● What this task involves
Please write the data out once more, exactly as it is given.

### Data extract ###

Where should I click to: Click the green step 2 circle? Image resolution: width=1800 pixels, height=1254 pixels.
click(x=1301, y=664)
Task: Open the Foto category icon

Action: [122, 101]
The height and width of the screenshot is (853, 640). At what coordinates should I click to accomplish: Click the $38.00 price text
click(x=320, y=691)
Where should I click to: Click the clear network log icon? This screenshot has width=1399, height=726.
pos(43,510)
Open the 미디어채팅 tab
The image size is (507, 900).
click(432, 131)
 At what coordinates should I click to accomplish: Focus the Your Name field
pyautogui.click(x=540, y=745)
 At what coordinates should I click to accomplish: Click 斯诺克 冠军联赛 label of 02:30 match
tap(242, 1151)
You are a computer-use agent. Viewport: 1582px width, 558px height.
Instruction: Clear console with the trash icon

###

● Output for this task
Where should I click to: Click the green step 2 circle? Image resolution: width=1800 pixels, height=1254 pixels.
click(x=1301, y=664)
Task: Open the Foto category icon

Action: [122, 101]
The height and width of the screenshot is (853, 640). At what coordinates should I click to accomplish: Click the $38.00 price text
click(x=320, y=691)
Where should I click to: Click the clear network log icon? This screenshot has width=1399, height=726.
pos(43,510)
Open the 미디어채팅 tab
The image size is (507, 900).
click(432, 131)
 At what coordinates should I click to accomplish: Focus the Your Name field
pyautogui.click(x=540, y=745)
 At what coordinates should I click to accomplish: Click 斯诺克 冠军联赛 label of 02:30 match
tap(242, 1151)
You are a computer-use agent. Viewport: 1582px width, 558px height.
Instruction: Clear console with the trash icon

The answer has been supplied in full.